You are given a tree T with N nodes (numbered 0 to N-1) and a string S where S[i] is the lowercase letter written on node i.

You must answer Q queries of two types:

Type 1 (Update): 1 U X - Change the letter on node U to the X-th letter of the alphabet (0-indexed, 'a'=0, 'b'=1, ...).

Type 2 (Query): 2 U V - Count the number of distinct letters on the unique simple path from node U to node V.

After processing all queries, you need to calculate a final weighted sum. Let the answers to the Type 2 queries be C1, C2, ..., Ck. The final result is (C1 * 3^1 + C2 * 3^2 + ... + Ck * 3^k).

Return this final sum modulo 1,000,000,007.

Input Format:

The first line contains an integer N.

The second line contains the string S.

The third line contains N-1, the number of edges.

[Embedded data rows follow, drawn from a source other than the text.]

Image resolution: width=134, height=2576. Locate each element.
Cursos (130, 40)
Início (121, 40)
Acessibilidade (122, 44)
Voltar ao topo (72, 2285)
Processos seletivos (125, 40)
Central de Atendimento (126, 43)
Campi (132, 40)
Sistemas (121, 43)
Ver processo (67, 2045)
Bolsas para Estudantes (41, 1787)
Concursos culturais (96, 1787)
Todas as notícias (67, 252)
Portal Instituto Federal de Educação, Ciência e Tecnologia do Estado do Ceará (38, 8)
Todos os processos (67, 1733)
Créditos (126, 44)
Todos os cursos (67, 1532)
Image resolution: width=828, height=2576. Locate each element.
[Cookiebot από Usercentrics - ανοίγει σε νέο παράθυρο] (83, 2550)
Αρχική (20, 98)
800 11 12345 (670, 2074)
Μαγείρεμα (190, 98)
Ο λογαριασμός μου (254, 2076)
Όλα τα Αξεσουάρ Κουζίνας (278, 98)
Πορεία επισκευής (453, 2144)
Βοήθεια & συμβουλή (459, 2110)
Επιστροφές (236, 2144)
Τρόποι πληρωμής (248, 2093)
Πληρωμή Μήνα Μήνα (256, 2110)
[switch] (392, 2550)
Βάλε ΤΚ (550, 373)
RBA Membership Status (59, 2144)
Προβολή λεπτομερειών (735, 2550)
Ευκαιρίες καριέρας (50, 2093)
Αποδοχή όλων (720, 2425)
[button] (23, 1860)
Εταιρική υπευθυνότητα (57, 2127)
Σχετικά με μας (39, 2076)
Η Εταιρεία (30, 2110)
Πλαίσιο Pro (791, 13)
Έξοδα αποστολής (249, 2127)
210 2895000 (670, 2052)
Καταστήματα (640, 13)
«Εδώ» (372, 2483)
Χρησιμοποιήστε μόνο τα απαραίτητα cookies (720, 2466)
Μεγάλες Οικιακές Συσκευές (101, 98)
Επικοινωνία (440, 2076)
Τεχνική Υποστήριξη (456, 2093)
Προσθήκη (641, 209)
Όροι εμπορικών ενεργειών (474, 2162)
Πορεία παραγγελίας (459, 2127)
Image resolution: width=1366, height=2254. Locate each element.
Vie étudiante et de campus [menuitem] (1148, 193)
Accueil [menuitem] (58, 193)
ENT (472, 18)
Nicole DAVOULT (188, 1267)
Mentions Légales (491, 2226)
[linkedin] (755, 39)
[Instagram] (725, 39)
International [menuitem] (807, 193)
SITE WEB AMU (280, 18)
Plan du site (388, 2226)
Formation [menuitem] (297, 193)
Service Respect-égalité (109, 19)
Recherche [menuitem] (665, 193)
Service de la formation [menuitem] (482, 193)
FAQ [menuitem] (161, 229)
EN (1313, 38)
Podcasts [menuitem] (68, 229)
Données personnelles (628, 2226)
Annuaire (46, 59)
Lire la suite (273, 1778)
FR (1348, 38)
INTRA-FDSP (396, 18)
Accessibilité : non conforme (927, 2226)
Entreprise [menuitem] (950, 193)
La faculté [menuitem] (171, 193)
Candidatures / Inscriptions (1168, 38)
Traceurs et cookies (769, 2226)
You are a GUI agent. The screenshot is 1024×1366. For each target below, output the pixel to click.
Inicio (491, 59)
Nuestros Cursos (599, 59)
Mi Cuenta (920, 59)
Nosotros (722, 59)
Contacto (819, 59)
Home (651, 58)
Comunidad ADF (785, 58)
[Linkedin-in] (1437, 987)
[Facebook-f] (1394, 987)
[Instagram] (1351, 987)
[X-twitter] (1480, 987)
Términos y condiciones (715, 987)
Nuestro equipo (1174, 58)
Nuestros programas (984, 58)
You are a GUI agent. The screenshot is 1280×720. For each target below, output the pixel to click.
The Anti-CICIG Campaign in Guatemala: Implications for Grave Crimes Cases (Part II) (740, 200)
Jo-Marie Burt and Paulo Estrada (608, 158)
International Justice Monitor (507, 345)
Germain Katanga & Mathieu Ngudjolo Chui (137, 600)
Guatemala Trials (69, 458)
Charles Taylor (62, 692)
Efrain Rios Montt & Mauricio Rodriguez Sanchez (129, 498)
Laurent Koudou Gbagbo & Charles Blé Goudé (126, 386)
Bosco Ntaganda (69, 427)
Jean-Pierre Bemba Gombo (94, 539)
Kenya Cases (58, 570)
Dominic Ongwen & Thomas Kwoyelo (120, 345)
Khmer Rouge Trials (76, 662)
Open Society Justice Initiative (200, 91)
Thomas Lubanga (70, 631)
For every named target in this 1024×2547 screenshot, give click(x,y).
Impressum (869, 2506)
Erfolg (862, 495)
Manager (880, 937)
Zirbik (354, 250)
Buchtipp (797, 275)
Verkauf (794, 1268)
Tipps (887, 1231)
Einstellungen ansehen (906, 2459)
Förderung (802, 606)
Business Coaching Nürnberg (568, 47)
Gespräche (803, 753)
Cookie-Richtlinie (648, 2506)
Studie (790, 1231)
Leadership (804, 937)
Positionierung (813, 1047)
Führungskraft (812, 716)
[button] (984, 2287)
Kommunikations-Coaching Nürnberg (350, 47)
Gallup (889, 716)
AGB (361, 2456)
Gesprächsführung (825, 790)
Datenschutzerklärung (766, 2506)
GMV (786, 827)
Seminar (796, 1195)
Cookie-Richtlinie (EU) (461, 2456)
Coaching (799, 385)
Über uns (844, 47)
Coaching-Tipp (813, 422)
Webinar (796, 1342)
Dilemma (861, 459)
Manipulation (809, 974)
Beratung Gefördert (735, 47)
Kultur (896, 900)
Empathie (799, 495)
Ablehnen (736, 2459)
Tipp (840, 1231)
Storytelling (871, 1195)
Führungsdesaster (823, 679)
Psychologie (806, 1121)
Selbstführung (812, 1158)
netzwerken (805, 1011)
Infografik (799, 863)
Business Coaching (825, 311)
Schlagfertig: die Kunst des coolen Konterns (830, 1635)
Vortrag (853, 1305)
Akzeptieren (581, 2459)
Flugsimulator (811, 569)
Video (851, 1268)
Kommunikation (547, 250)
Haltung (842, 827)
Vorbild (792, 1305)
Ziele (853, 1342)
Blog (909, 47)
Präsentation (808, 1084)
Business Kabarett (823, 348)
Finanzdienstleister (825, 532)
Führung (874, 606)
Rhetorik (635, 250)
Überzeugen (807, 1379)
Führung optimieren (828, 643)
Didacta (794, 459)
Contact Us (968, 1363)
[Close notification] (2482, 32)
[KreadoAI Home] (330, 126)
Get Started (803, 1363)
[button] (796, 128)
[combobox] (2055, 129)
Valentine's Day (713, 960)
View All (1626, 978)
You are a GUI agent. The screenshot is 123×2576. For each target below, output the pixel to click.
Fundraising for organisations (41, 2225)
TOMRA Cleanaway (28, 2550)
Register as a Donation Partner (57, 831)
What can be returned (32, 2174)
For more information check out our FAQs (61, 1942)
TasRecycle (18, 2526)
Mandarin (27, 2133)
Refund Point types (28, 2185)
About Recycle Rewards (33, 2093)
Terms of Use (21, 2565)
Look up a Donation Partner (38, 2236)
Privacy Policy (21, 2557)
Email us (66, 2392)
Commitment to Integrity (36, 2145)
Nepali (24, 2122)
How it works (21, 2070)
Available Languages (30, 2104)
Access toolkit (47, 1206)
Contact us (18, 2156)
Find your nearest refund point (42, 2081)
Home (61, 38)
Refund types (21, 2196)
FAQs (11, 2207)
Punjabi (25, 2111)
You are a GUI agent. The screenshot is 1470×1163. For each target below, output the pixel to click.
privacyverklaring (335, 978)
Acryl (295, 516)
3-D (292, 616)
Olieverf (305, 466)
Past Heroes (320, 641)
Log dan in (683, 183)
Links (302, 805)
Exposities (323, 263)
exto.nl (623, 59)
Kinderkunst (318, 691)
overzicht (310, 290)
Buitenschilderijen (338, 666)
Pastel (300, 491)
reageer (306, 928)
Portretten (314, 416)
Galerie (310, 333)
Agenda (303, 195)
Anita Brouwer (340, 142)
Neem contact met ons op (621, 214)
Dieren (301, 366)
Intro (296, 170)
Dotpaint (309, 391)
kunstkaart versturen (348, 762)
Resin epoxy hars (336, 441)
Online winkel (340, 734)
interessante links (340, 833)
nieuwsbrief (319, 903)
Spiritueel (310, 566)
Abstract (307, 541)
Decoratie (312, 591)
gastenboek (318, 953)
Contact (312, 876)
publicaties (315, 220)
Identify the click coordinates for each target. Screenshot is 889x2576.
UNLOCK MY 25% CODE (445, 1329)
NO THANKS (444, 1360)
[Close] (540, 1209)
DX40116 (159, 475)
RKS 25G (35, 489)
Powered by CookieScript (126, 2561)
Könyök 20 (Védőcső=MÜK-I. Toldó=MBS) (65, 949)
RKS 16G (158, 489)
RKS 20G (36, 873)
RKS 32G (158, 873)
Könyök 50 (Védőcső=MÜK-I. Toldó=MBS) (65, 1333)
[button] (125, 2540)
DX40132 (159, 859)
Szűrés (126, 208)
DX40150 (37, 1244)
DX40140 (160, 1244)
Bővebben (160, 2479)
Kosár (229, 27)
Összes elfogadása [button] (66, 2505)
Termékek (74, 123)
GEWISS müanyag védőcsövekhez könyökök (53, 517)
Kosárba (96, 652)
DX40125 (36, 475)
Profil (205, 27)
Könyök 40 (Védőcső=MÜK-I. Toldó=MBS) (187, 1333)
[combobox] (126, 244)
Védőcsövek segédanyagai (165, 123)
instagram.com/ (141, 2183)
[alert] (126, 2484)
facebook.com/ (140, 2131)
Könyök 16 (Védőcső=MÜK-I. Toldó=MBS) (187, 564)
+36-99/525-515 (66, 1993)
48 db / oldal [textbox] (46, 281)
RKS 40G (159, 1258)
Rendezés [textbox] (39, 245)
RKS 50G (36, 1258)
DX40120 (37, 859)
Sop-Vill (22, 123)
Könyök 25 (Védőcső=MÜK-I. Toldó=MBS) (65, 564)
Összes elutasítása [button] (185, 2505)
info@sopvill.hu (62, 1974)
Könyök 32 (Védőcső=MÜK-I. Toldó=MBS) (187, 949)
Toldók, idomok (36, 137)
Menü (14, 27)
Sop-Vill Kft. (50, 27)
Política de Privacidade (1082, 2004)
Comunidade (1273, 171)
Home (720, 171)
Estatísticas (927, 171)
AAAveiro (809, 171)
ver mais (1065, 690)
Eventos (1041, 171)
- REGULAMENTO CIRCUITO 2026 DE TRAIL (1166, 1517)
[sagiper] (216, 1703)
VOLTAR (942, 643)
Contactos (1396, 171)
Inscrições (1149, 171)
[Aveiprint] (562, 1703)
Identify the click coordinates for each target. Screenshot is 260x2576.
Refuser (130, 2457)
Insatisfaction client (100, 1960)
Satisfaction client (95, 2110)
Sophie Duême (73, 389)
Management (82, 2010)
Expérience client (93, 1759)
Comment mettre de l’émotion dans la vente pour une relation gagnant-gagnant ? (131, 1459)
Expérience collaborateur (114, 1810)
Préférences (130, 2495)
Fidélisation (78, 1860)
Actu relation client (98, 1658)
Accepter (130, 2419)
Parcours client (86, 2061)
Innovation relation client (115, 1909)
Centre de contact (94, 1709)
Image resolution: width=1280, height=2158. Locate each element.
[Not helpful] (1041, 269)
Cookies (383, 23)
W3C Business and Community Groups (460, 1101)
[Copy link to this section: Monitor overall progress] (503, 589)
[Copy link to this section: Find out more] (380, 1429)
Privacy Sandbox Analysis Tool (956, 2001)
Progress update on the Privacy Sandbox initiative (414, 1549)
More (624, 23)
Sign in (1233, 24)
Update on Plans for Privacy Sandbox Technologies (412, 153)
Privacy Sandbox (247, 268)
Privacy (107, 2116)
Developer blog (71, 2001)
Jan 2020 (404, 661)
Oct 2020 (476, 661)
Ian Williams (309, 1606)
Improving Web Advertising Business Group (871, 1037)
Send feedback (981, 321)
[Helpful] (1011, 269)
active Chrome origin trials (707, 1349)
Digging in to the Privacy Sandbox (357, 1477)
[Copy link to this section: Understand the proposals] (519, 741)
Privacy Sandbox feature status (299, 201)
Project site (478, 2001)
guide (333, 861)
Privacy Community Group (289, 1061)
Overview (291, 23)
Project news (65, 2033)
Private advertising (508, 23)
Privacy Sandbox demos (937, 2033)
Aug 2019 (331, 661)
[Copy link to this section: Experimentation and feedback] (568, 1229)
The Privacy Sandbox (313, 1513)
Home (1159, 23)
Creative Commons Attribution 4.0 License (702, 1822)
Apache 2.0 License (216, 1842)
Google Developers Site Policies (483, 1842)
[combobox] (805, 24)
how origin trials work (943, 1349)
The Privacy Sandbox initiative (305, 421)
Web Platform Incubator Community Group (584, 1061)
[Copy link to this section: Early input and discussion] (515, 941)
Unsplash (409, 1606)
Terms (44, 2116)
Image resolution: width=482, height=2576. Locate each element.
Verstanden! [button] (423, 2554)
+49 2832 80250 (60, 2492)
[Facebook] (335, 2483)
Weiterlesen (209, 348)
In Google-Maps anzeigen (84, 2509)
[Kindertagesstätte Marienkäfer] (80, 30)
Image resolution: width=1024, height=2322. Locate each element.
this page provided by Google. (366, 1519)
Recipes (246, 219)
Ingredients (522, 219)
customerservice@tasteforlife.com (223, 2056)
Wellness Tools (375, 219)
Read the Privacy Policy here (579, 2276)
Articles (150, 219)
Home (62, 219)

The next N-1 lines each contain two space-separated integers, u and v, representing an edge.

The next line contains an integer Q.

The next Q lines contain queries, each as three space-separated integers (e.g., 1 U X or 2 U V).

Output Format:

Print a single integer representing the final weighted sum of the Type 2 query answers, modulo 1,000,000,007.

Note:

A naive approach would be to find the path for each Type 2 query and count distinct characters, which is too slow O(Q * N).

An efficient O((N+Q) * log^2 N) solution requires advanced data structures. The standard approach is to use Heavy-Light Decomposition to break down any tree path into a logarithmic number of segments. A Segment Tree or Fenwick Tree is then used on the linearized HLD paths. Each node in the segment tree would store a bitmask representing the set of distinct characters in its range, allowing for efficient merging and querying.